MPF/MS vai denunciar envolvidos no esquema de extração ilegal de madeira

O Ministério Público Federal no Mato Grosso do Sul (MPF/MS) pretende denunciar à Justiça Federal os envolvidos no esquema de extração ilegal de madeira nativa para produção e venda de carvão vegetal, descoberto na chamada Operação Diamante Negro.

O Ministério Público Federal no Mato Grosso do Sul (MPF/MS) pretende denunciar à Justiça Federal os envolvidos no esquema de extração ilegal de madeira nativa para produção e venda de carvão vegetal, descoberto na chamada Operação Diamante Negro. O procurador da República Gustavo Moysés da Silveira, da Procuradoria da República no município de Três Lagoas, acredita haver provas suficientes de crimes contra a administração pública, a ordem tributária e o meio ambiente, além de corrupção e formação de quadrilha. A denúncia deve ser oferecida após a conclusão do inquérito pela Polícia Federal.
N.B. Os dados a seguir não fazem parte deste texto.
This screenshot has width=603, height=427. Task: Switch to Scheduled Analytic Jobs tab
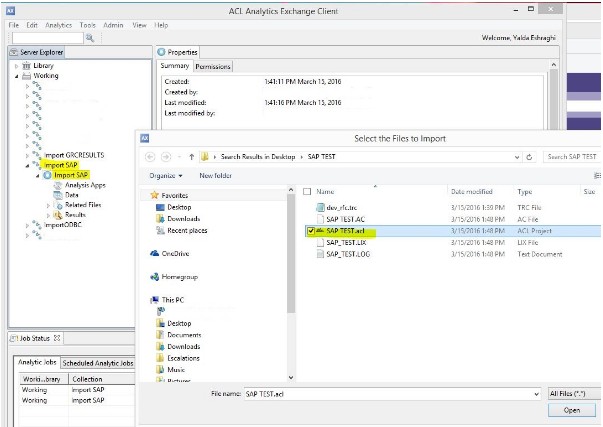coord(97,362)
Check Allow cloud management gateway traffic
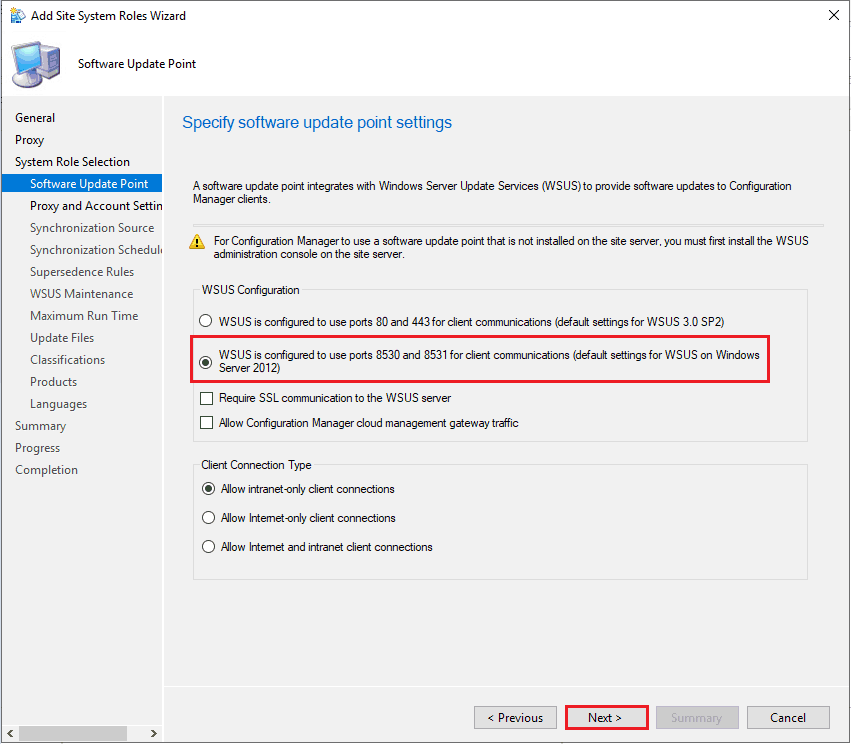851x744 pixels. coord(207,423)
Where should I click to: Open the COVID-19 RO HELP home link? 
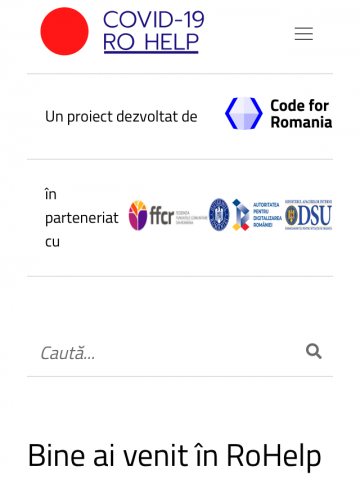tap(153, 31)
A investigação da quadrilha, que tinha base em Mato Grosso do Sul, mas atuava em vários estados do país, começou em junho de 2007, através de escutas telefônicas, realizadas pelas delegacias da Polícia Federal de Dourados e Três Lagoas. O Ministério Público Federal acompanhou as investigações desde o início.

Em abril deste ano, o procurador da República Gustavo Moysés da Silveira emitiu parecer à Justiça Federal pela expedição de 116 mandados de busca e apreensão. A Justiça deferiu 21 mandados de busca e apreensão domiciliar.

O MPF/MS se manifestou, ainda, pela prisão temporária de 49 integrantes da quadrilha e pela condução coercitiva de outros nove envolvidos, sendo concedida pela Justiça Federal a prisão temporária, por cinco dias, de 35 pessoas. As prisões ocorreram hoje, 20 de maio, no entanto, foram negadas as conduções coercitivas.

O carvão produzido ilegalmente e em larga escala tinha como destino siderúrgicas em Minas Gerais e São Paulo e escoava livremente com a facilitação de passagem por policiais rodoviários federais do posto de Paranaíba (MS). Estão envolvidos ainda no esquema servidores do Instituto Brasileiro do Meio Ambiente e dos recursos Naturais Renováveis (Ibama), Agência Fazendária (Agenfa), Instituto de Meio Ambiente de Mato Grosso do Sul (Imasul), bem como produtores de carvão e particulares.

Segundo apurado, a quadrilha implantou inúmeras carvoarias clandestinas, nas quais explorava mão-de-obra barata, inclusive menores de idade. A extração de madeira nativa ocorreu até mesmo em áreas de preservação ambiental, tendo seu transporte e venda realizados sem os documentos necessários (Documento de Origem Florestal – DOF) ou com documentos falsos.